### EXERCISE DESCRIPTION
Your answer must be only the lines below from the one containing "You are a computer-use agent. The" through the one containing "Given: Switch to Addresses view", copied exactly, with the pictures left out.

RECORDS PROVIDED Block Start

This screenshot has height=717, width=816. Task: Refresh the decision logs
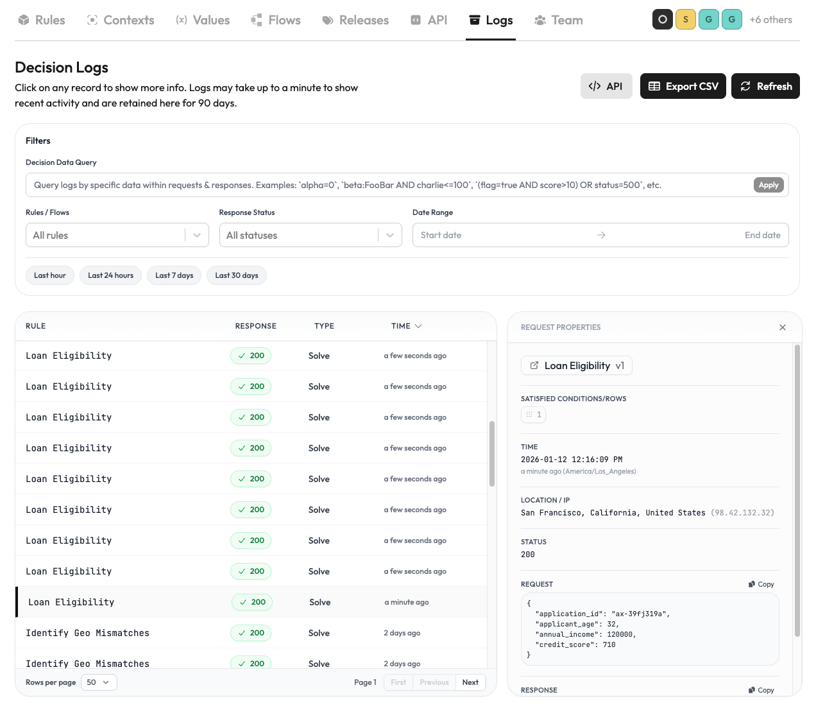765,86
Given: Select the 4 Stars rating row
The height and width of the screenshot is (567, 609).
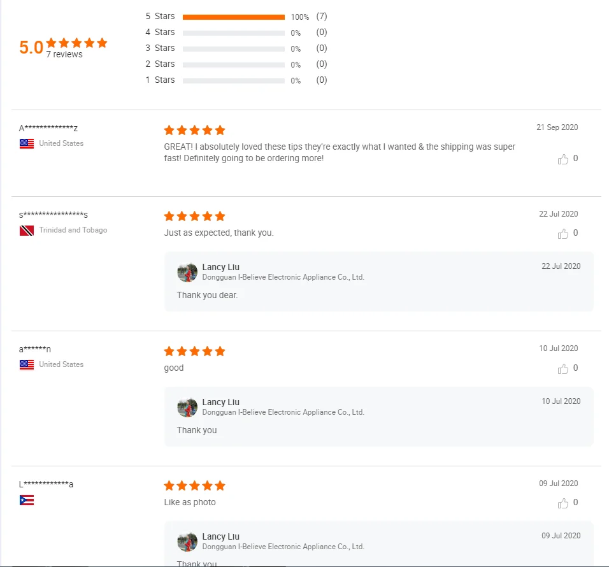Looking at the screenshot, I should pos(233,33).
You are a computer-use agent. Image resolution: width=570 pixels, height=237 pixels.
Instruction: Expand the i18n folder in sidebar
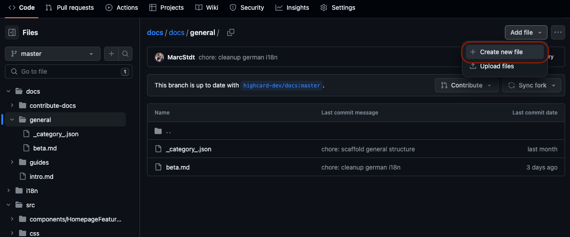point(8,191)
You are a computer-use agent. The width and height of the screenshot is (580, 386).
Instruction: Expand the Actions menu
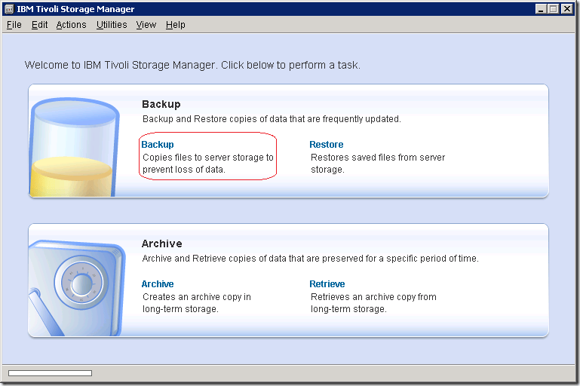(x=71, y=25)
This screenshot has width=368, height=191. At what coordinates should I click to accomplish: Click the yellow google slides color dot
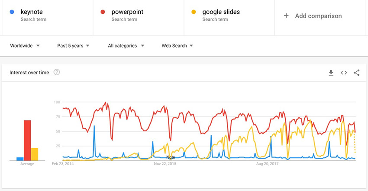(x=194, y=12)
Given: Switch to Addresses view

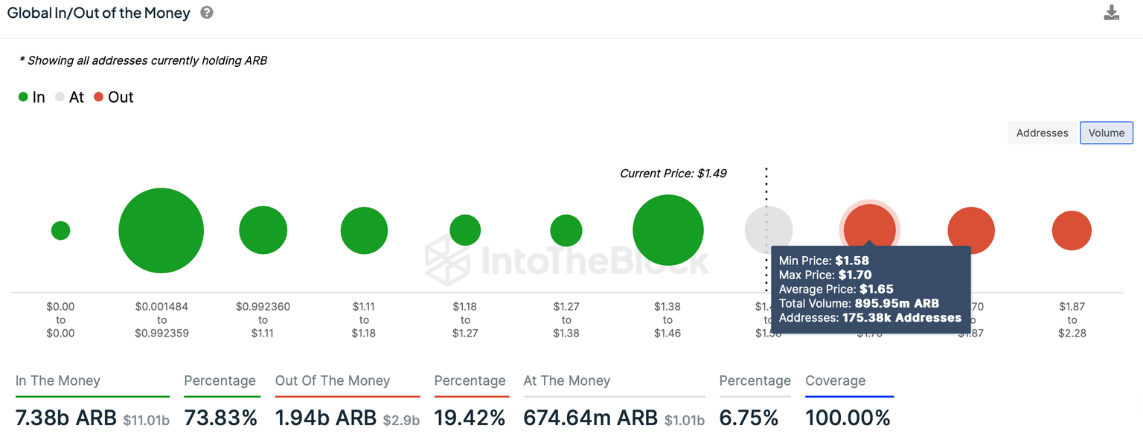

RECORDS PROVIDED Block End
RECORDS PROVIDED Block Start

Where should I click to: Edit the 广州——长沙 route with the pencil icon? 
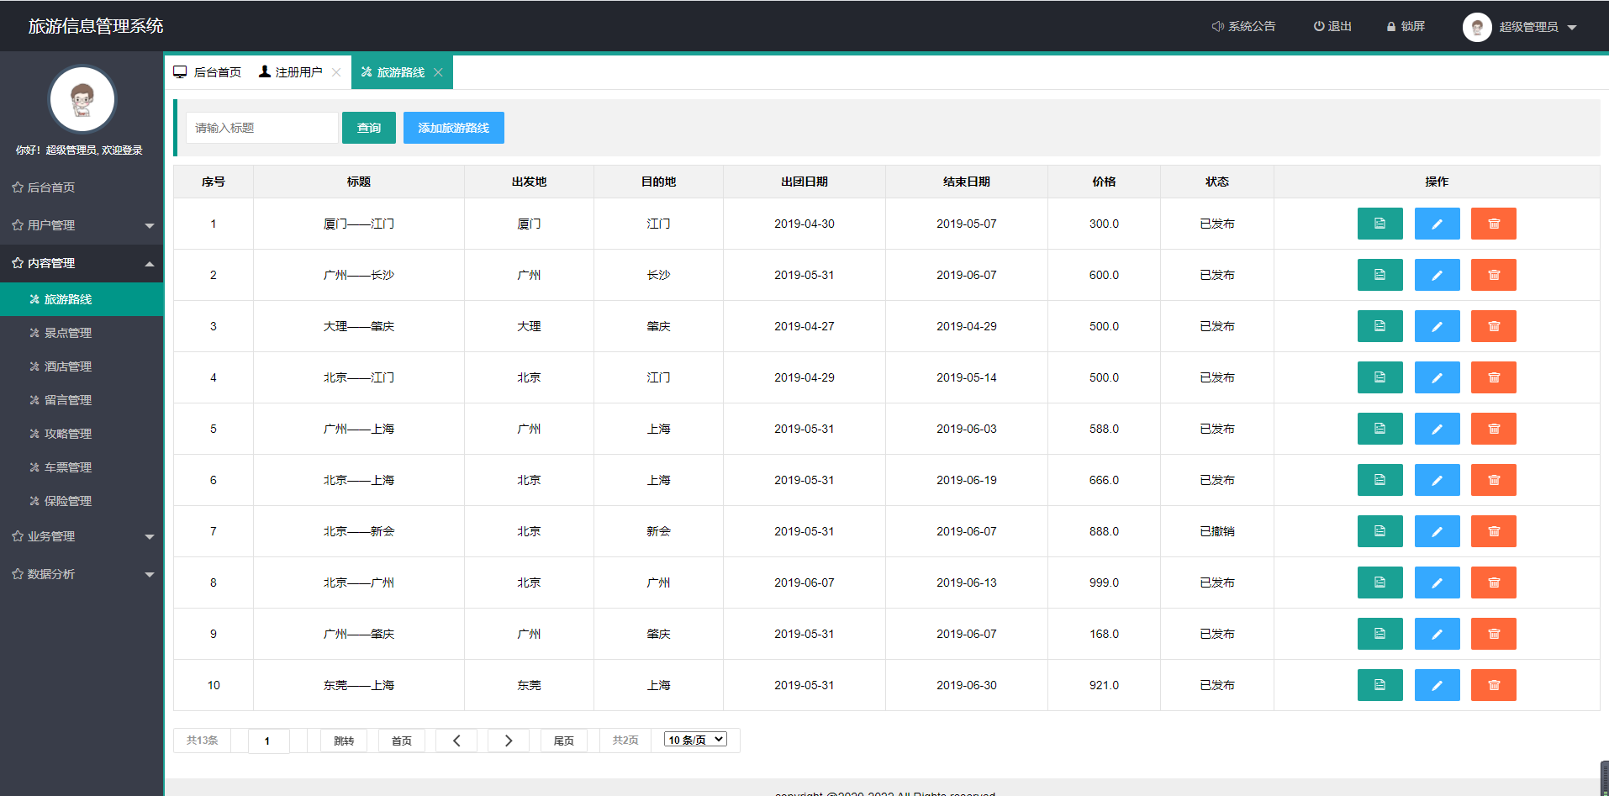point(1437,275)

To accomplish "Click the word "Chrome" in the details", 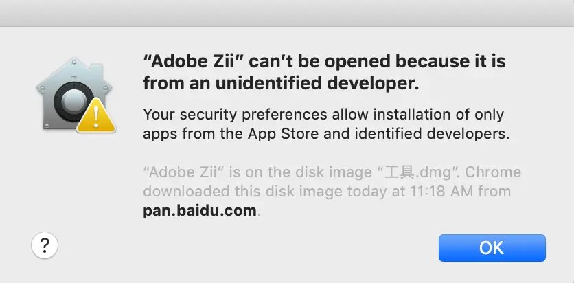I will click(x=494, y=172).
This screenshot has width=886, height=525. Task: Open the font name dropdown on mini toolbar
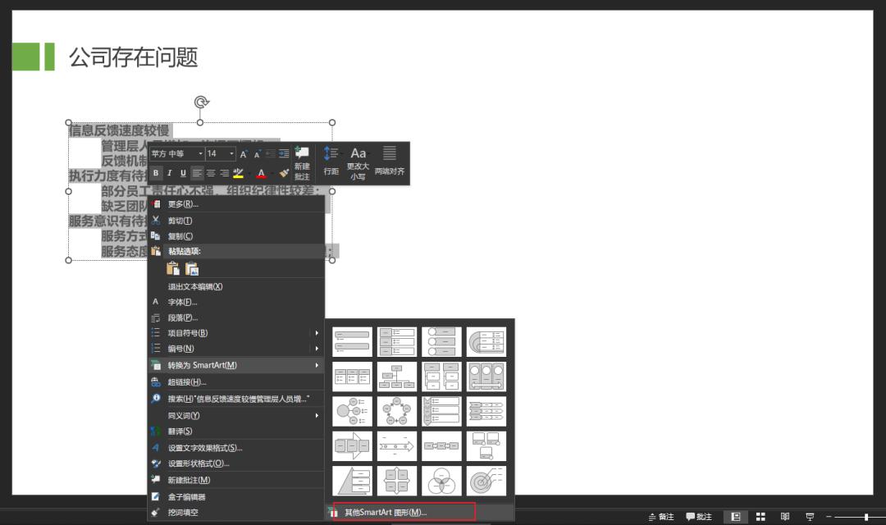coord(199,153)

RECORDS PROVIDED Block End
RECORDS PROVIDED Block Start

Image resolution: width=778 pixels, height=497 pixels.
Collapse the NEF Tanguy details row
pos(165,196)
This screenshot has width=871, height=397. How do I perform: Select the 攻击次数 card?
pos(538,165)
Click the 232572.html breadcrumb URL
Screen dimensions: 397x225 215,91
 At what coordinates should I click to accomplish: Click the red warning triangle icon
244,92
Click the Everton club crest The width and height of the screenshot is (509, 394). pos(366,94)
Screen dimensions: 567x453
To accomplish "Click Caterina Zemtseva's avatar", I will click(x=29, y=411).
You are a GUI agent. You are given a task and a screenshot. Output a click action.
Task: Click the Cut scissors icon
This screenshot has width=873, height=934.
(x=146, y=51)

RECORDS PROVIDED Block End

### EXERCISE ANSWER
You are a computer-use agent. The width and height of the screenshot is (580, 386).
Instruction: Expand the Actions menu
(x=71, y=25)
This screenshot has width=368, height=191. At what coordinates should I click to accomplish: Click the yellow google slides color dot
(x=194, y=12)
Given: Switch to Addresses view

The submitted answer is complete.